Due giorni prima dell’11 novembre del 2008 avevamo visto suo fratello, che la ricorda felicissima del weekend passato con me a Sappada. La ricorda serena e felice anche la sua collega di lavoro, il giorno in cui è stata uccisa, e anche le sue care amiche.
Quella sera dovevamo andare a trovare sua sorella, occasione per stare insieme. Eravamo molto legati alla sua famiglia. Non è vero che non volessi avere un figlio da Tati tanto che mi sono fatto un esame proprio per questo.
Quale poteva essere il movente di questo tragico assassinio? Mi sono spaccato la testa per trovarlo. In questo buio, dove sono piombato, ho visto un po’ di luce quando è stato arrestato due anni fa, dopo un lungo periodo in carcere, un uomo, che in una rapina aveva usato un bastone nella mano destra e una pistola nella mano sinistra.
Era la stessa tecnica usata per una serie di rapine in ville della zona, simili alla nostra che, lo voglio precisare, non ha mai avuto in funzione una telecamera di sorveglianza attiva.
Il rapinatore si era presentato in queste ville con un bastone e una pistola, che sono le stesse armi usate per uccidere Tati. Allora sì, ho visto uno spiraglio di luce, ho creduto potesse finalmente venir fuori la verità. I carabinieri hanno creduto che questa fosse la firma del delitto e hanno cercato di trovare la pistola utilizzata da costui, ma erano ormai passati 14 anni!
Questa pista è stata archiviata in gran fretta, da quella stessa Procura che, ossessivamente e nonostante tutte le prove in mio favore, ha ritenuto e ritiene sia io il colpevole di questo orribile delitto. Sono sotto processo da sedici anni con un’imputazione per me dolorosissima, perché è morta la persona che amavo.
..............................
**LE SUE ISTRUZIONI:**
Riprenda la testimonianza sull'omicidio di Tati a partire dall'ultima frase del brano. Non occorre consultare l'elenco.

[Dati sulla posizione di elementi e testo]
..............................
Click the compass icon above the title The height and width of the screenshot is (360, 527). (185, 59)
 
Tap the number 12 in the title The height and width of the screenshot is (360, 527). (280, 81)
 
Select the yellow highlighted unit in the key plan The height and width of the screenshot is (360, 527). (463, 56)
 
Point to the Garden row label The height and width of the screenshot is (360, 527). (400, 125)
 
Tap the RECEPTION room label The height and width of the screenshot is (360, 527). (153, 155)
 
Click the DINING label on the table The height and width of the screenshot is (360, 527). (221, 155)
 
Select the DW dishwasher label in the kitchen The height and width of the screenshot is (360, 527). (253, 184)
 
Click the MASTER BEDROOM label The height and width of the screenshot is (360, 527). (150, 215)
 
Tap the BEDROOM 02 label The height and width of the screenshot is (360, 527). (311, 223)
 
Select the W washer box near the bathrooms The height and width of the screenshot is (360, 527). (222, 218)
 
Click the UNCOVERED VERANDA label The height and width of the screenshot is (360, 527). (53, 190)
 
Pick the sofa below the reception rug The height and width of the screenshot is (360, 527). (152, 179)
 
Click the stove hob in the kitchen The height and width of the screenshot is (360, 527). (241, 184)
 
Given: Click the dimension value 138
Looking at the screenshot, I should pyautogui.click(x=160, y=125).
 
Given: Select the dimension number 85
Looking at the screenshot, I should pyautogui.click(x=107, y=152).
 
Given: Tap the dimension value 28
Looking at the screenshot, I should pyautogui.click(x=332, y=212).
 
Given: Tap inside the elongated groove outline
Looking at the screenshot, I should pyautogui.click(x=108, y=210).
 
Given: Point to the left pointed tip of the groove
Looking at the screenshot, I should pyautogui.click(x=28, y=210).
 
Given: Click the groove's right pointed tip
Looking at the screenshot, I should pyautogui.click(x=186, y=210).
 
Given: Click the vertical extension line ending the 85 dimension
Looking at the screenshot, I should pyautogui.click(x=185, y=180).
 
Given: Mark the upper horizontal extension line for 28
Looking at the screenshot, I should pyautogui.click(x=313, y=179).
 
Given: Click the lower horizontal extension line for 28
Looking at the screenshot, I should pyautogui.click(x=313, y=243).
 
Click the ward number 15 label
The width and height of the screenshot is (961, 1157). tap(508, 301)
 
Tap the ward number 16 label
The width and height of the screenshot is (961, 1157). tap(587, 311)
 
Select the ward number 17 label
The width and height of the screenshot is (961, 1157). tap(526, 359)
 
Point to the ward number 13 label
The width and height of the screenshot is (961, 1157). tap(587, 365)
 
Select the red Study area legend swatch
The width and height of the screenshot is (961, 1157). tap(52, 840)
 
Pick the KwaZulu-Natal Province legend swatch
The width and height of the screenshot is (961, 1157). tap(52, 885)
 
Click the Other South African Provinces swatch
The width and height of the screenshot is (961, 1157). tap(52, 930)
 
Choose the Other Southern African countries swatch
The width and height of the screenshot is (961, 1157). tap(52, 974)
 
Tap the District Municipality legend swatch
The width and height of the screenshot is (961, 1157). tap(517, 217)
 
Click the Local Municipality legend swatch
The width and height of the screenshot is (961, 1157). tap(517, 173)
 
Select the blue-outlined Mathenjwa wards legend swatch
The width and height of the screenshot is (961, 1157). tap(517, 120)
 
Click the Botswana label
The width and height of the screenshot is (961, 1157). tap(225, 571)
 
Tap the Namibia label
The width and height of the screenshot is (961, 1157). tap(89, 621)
..............................
**ESITO DELL'ESERCIZIO:**
La mia posizione, dopo che era emersa la mia innocenza, era stata archiviata nel 2011. Nel 2015, dopo 7 anni, un nuovo pubblico ministero ha riaperto l’indagine e senza alcuna prova nuova ha ottenuto la mia condanna, ma in Appello, dopo un processo lungo e articolato, sono stato assolto da una giuria popolare, che ha considerato che la testimonianza della mia vicina non potesse riguardare per nulla i colpi di pistola.
La Cassazione ha annullato quella sentenza, ritenendo che non fosse motivata bene, mandandola al giudice di Venezia. A Venezia, con un processo frettoloso, è stata riconfermata la mia condanna a sedici anni. Una condanna piena di falsificazioni della realtà, tanto che la Cassazione ha annullato quella sentenza e ne vedremo le motivazioni quando verranno depositate.
Quella tragica sera io ero tornato dal lavoro e ho trovato Tati esanime, ho cercato di soccorrerla come potevo, ma invano. Da innocente ho sempre collaborato con gli inquirenti, pensando che questi effettivamente volessero trovare il colpevole. So bene che non è questo il luogo per rifare il processo, ma so che sono innocente e considero una persecuzione quel che mi è accaduto e mi accade. E sono il primo che vorrebbe fosse fatta giustizia.